Le Kenya est bousculé “sur ses liquidés, principalement en raison de l’importante euro-obligation arrivant à échéance” en juin 2024, d’un montant de 2 milliards de dollars, précise le FMI tout en saluant un rebond dans les domaines de l’agriculture et du tourisme. Ce qui explique que le président Ruto s’engage à rembourser dès décembre prochain une première tranche d’une valeur de 300 millions de dollars.

L’économie a fait preuve de résilience, avec une croissance du PIB réel de 5,4% au premier semestre 2023, principalement grâce à une solide reprise du secteur agricole suite au retour des pluies“, dit par ailleurs le FMI dans un communiqué. L’accord sera validé par le Conseil administration du FMI en janvier 2024. Si ça passe le Kenya encaissera immédiatement 682 millions de dollars, indique l’institution financière.

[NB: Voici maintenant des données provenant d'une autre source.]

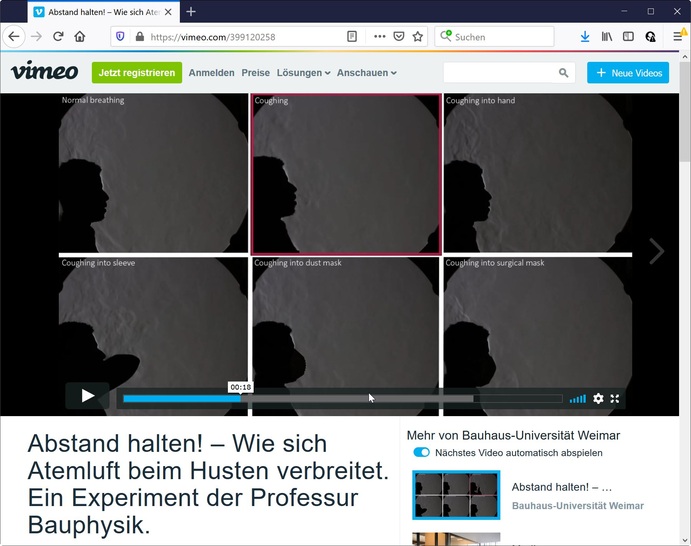Open Firefox downloads panel
The image size is (691, 546).
585,37
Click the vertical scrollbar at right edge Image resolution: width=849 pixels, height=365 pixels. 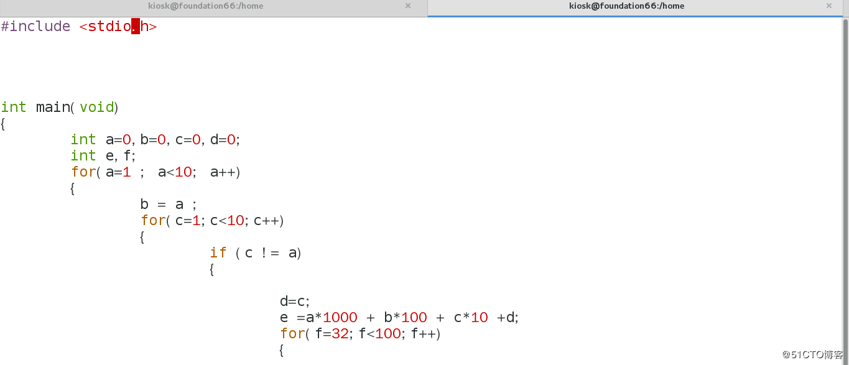pos(846,190)
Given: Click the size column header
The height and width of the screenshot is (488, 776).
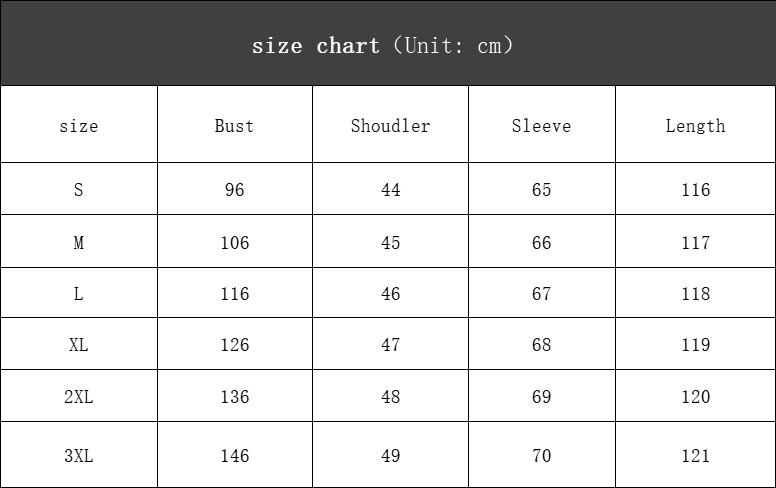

La loi ouvrant la voie au désengagement de l’Etat du secteur productif a été paraphée le mois dernier. «Nous avons identifié les 35 premières sociétés d’Etat qui seront cédées au secteur privé. Nous en avons près d’une centaine d’autres dont la privatisation est en cours d’examen par le gouvernement en collaboration avec des conseillers financiers», a indiqué le président Ruto lors de la cérémonie d’ouverture de l’Assemblée annuelle de l’Association des bourses africaines, organisée à Nairobi.